Scientists, however, are a persistent breed. Over the decades, people chipped away at the problem of achieving lower and lower temperatures. In the 1990s an ingenious combination of methods was devised, using lasers to rob atoms of their kinetic energy, then holding them in a magnetic trap that allowed the more energetic atoms to "boil off" and leave the colder ones behind. Using these techniques, a group in Boulder, Colorado, was finally able in 1995 to do what had for so long been regarded as impossible. They cooled a gas of 2,000 atoms of rubidium (normally a metallic element) to less than a hundred billionths of a degree above absolute zero. The rubidium gas formed the first example of a Bose-Einstein Condensate (now usually shortened simply to BEC).
Other groups soon had similar success, and with larger numbers of atoms. A ten million atom BEC was produced using a gas of sodium atoms, and another with a gas of lithium atoms. In 1998, a BEC was produced using a gas of hydrogen atoms, which was the substance with which the advanced cooling methods were first developed. Now dozens of groups are producing Bose-Einstein Condensates, and routinely they involve millions of atoms. Just last month, a French team produced the first BEC using gaseous helium.
What comes next? In the near-term, meaning the next ten to twenty years, I anticipate nothing better than more experiments, developing BECs of larger and larger sizes and simply studying their properties. However, it was a poet, not a scientist, who provided what I regard as the correct long-term framework for thinking about BECs. Tennyson wrote about "the fairy tales of science and the long result of time." During the twentieth century, time (plus effort) has again and again turned apparently abstract theories of science into the technology that transforms everyday life. I think that eventually Bose-Einstein Condensates, which represent an entirely new state of matter, will have scores or hundreds of practical uses.

**********

**REQUIREMENT 1**
Using the text about Bose-Einstein Condensates, answer each question briefly.
(a) In what year did the group in Boulder, Colorado, produce the first Bose-Einstein Condensate?
(b) What gas did the French team use for its BEC?
(c) Which poet wrote about "the fairy tales of science and the long result of time"?
**REQUIREMENT 2**
Transcribe the text about Bose-Einstein Condensates word for word, starting at "Scientists, however, are" and ending at "simply to BEC).".
The material that comes after this has no connection to the text about Bose-Einstein Condensates.

**********

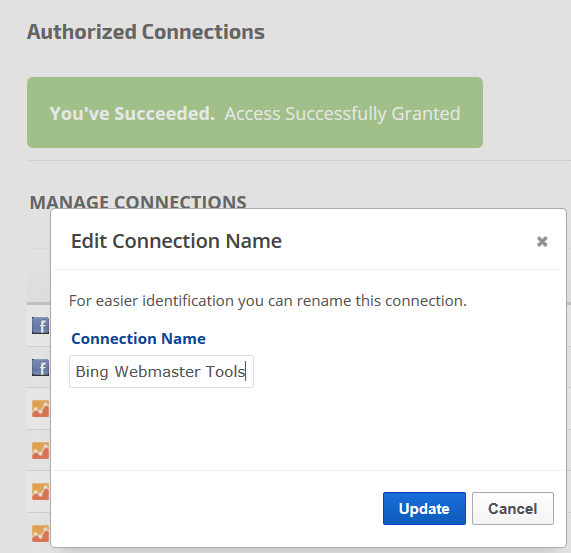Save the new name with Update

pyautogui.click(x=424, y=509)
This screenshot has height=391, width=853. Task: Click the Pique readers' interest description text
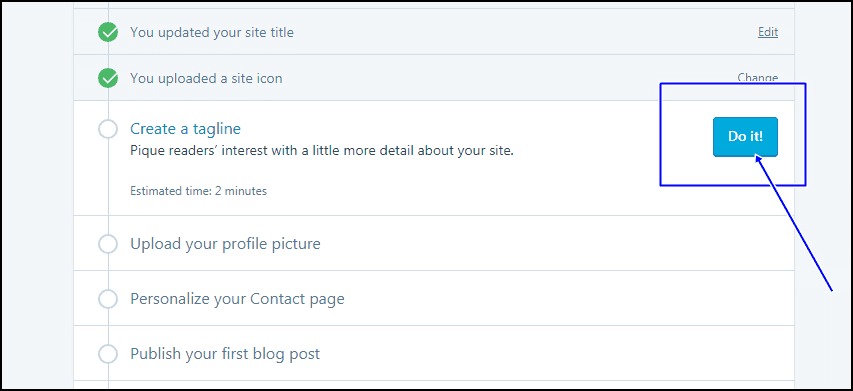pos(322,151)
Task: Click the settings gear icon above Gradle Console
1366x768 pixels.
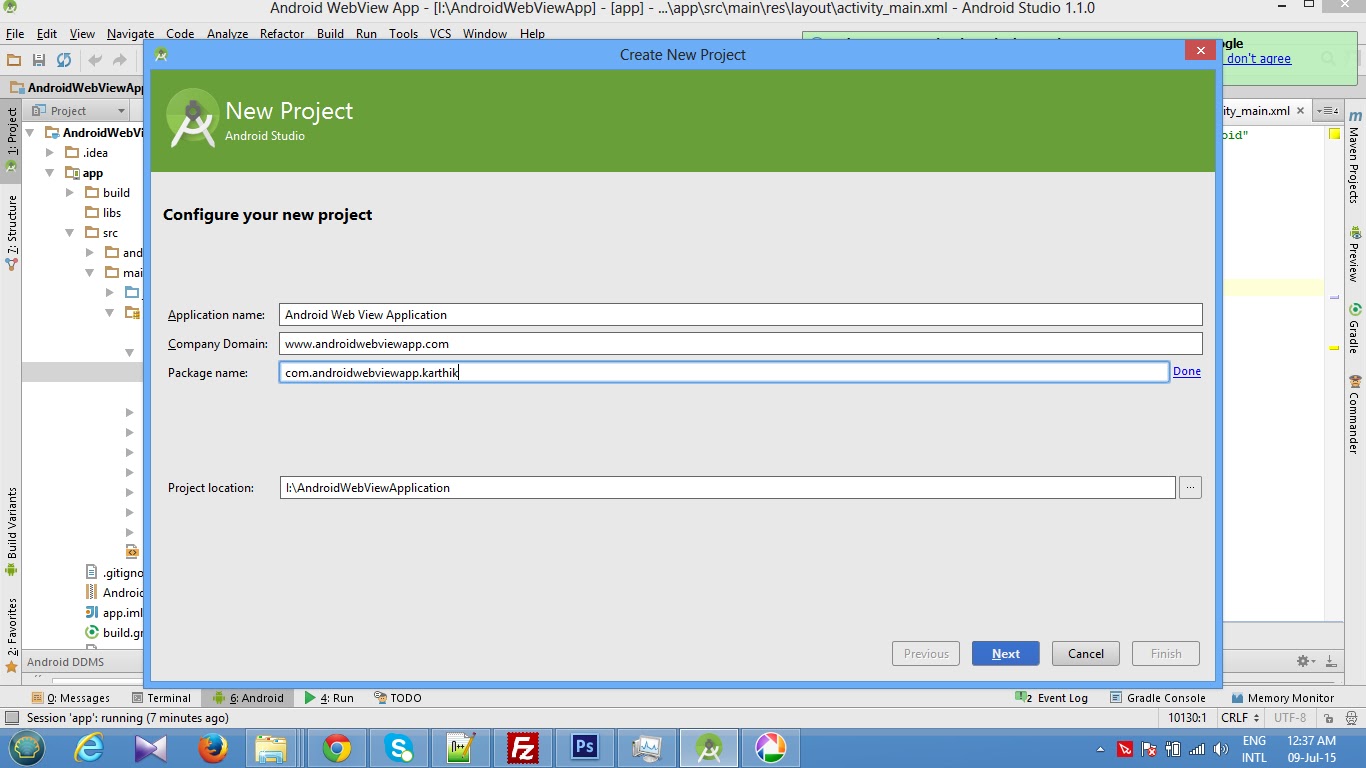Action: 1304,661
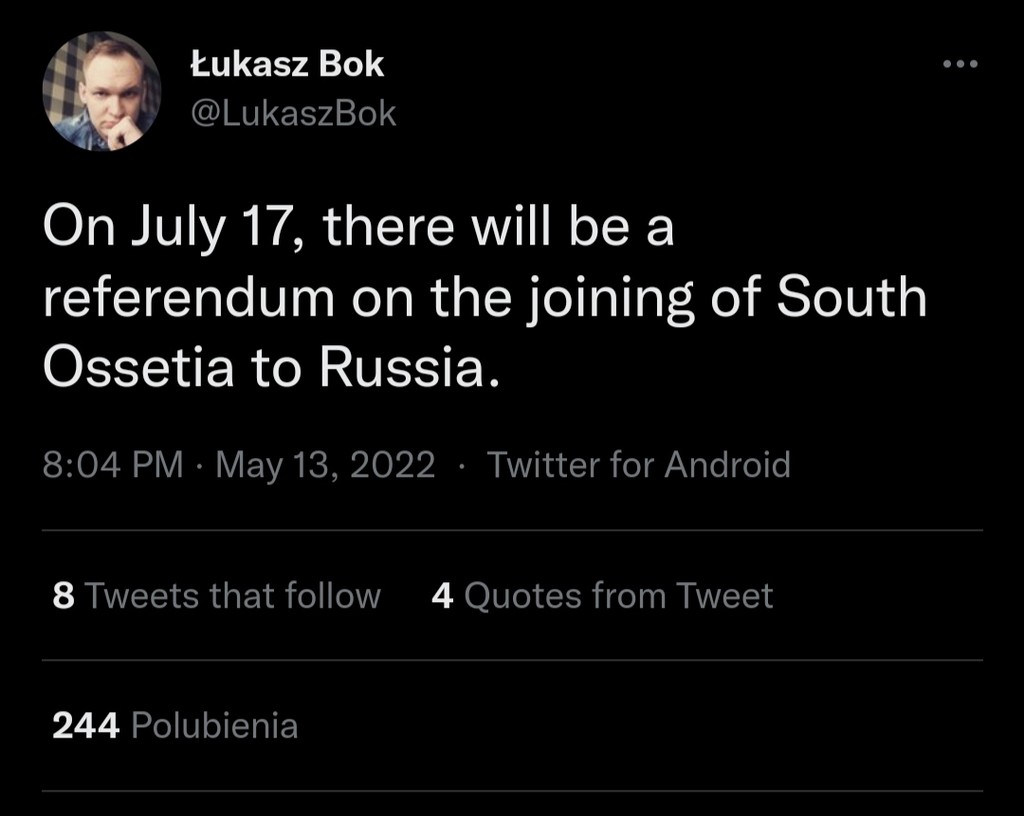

**********

**RESULT 1**
(a) 1995
(b) Gaseous helium
(c) Tennyson

**RESULT 2**
Scientists, however, are a persistent breed. Over the decades, people chipped away at the problem of achieving lower and lower temperatures. In the 1990s an ingenious combination of methods was devised, using lasers to rob atoms of their kinetic energy, then holding them in a magnetic trap that allowed the more energetic atoms to "boil off" and leave the colder ones behind. Using these techniques, a group in Boulder, Colorado, was finally able in 1995 to do what had for so long been regarded as impossible. They cooled a gas of 2,000 atoms of rubidium (normally a metallic element) to less than a hundred billionths of a degree above absolute zero. The rubidium gas formed the first example of a Bose-Einstein Condensate (now usually shortened simply to BEC).